Although, he silently remained involved in teaching and promoting the language for around two years, he subsequently realized he was not sufficiently contributing to the Baloch movement. Thus, he walked outside the University and joined as an activist. During the last three years, Saba was seen in the forefront of the movement demanding the release of thousands of missing Baloch persons. He used to sit at different hunger strike camps to sympathize with the families of the missing persons and address various seminars.
In one such seminar, a female journalist interrupted Saba’s speech and said she would not let him speak on Balochistan. The lady’s interruption did not discourage or humiliate the Baloch professor who said in front of an august gathering that he would exercise his right to freedom of expression. Freedom in its all forms meant a life to him.
Two days before coming to the US, Saba and I spent around five hours together in Quetta. After he transported two boxes of books to a Karachi-based academy, we sat along with some other friends in Quetta’s Pishin Stop at a fast food restaurant to discuss the situation in Balochistan.
I inquired about the remarkable transformation in his personality and the causes that forced him to become an activist. In response, he sounded very frustrated with the state of affairs in Balochistan and did not mince words.

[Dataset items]
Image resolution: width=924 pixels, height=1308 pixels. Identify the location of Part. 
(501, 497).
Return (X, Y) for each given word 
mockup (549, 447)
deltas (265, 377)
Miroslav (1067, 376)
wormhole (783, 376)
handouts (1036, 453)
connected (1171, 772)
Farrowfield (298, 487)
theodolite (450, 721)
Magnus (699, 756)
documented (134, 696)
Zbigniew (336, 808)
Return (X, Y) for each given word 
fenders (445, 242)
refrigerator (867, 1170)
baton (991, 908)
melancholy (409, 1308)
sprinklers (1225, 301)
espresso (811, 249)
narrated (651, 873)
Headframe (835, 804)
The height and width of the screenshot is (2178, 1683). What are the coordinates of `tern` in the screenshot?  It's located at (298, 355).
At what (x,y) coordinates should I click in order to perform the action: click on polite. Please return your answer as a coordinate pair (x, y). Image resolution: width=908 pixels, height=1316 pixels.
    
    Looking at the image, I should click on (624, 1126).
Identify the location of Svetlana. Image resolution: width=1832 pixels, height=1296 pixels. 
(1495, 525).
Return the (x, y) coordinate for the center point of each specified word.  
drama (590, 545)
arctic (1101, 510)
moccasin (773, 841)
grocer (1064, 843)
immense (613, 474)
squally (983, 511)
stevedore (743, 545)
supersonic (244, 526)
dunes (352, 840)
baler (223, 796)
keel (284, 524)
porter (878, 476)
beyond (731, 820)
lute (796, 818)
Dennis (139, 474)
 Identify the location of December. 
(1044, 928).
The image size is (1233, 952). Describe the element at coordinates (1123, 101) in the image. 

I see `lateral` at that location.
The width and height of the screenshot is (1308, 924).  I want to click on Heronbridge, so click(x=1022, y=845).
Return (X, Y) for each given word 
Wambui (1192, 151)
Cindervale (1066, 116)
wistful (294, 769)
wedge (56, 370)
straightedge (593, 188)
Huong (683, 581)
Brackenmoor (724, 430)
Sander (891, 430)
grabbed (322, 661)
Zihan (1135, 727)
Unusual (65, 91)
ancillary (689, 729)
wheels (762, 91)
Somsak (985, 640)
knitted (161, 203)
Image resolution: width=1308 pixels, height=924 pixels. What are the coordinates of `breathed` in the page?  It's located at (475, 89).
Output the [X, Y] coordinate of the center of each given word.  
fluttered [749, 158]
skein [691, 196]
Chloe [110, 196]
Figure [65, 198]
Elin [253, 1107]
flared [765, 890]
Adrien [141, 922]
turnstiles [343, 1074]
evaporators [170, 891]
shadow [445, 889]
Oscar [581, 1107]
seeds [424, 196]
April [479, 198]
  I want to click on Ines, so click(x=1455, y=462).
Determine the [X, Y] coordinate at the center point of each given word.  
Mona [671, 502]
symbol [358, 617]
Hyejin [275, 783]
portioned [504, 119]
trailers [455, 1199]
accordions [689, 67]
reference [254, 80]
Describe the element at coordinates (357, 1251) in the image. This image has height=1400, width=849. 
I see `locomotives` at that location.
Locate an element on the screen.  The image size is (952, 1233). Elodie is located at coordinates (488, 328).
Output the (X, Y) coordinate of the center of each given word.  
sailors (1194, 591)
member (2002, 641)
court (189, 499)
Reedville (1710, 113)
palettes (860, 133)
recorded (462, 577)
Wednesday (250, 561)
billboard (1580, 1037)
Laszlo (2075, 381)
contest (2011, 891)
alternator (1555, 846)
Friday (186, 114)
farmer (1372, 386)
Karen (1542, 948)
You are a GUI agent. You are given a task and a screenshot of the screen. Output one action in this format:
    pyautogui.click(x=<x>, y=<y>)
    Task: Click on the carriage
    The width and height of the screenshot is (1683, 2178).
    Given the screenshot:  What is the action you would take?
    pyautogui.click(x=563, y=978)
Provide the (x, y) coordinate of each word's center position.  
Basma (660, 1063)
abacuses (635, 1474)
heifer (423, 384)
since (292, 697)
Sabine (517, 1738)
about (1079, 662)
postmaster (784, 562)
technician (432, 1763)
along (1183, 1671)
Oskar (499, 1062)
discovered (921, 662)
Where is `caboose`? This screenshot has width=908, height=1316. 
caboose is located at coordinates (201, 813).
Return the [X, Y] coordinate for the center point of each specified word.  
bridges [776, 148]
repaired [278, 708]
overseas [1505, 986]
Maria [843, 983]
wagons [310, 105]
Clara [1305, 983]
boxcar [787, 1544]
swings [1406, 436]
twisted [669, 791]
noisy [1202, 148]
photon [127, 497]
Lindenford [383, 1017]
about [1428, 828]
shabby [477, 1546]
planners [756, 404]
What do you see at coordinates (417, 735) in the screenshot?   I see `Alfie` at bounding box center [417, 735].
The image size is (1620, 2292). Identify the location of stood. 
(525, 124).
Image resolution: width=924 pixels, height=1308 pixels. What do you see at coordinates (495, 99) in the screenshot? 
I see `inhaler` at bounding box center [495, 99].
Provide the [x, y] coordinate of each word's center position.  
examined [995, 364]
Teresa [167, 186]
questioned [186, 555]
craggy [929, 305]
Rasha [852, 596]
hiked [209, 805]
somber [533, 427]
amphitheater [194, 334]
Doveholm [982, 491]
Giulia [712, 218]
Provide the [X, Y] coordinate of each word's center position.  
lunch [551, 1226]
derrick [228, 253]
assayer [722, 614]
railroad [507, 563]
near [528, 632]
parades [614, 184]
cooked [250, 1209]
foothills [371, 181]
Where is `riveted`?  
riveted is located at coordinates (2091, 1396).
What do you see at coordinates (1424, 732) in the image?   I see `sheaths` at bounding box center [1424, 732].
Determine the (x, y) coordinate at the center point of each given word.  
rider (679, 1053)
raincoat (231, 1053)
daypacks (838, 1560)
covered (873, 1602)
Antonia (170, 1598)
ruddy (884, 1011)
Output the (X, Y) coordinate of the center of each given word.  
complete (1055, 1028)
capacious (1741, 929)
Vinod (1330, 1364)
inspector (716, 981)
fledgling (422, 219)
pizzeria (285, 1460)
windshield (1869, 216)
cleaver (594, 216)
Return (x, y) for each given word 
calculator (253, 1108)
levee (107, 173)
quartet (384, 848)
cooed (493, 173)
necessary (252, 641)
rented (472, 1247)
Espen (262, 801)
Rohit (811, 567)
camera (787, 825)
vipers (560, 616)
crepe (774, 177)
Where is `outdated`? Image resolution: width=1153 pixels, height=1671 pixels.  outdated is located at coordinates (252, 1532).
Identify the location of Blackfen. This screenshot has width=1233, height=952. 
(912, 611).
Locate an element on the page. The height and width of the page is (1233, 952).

__Tasks to perform__.
**1.** List every place named in the passage about Saba, each once.
**2.** In the passage about Saba, about how many hours did Saba and the writer spend together in Quetta?

__Answers for each item__.
**1.** Balochistan, the US, Quetta, Karachi, Pishin Stop

**2.** Around five hours.